That blue against the gold is tremendous.


----------



## johngpt (Mar 24, 2019)

I too worked on an image with an already limited colour palette and it was very nice to see that others had similar ideas when I came back here to post what I'd done.
First up is the version that hadn't had any editing done on the hues, followed by the finished image.









looking south through the storm

The unedited version of this seemed to show essentially grey clouds but when analyzed, the A channel of the LAB color space was neutral but the B channel showed shades of blue.
When analyzing the sunlit area next to the volcano, that colour was a red with more magenta than yellow.
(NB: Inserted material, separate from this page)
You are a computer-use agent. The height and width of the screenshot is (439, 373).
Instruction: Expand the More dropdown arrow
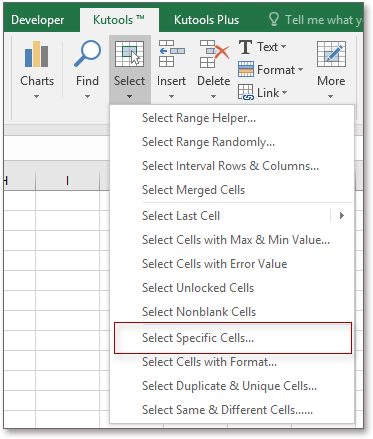pos(330,97)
Other than white and black, blue and red are the only other colours in this image.

After using curves in LAB mode to create separation of color and boosting colour, I used the Ps color picker to choose the blue of the clouds and painted more of that colour back into the image selectively. I did the same for the red near that volcano, and also painted some of that colour up into the clouds for more balance and contrast in the composition.
Below are screenshots showing the colours picked.





Blue was picked and a separate layer was filled with it. A luminosity mask was used to constrain the colour to darks.





The red (I called it salmon) was also picked and used to boost the colour adjacent next to the volcano and also to carry that hue into the sky, into the clouds above the mountain and also up high in frame.

The blue and red, from opposing warmth sides of the color wheel, illustrate complementary colour harmony.

.


----------



## smoke665 (Mar 24, 2019)

A few lonely Irises have appeared, and I didn't have anything to do, so a quick set up in studio for "Royal Purple". In keeping with the Color Harmony theme of the thread I chose a Triad Scheme (3 hues equally spaced around the color wheel). In this case Purple was the primary or dominant hue, with Green and Orange hues filling the other two spots. I didn't feel like setting up everything for a white line shot of the glass vase, so I tried something a little different. I went with a large Softbox high left and behind the arrangement feathering the tops of the flowers, pointed to just right of the camera. On camera right was a white reflector to bounce light back into the shadows, and a flag camera left blocked the light from flaring.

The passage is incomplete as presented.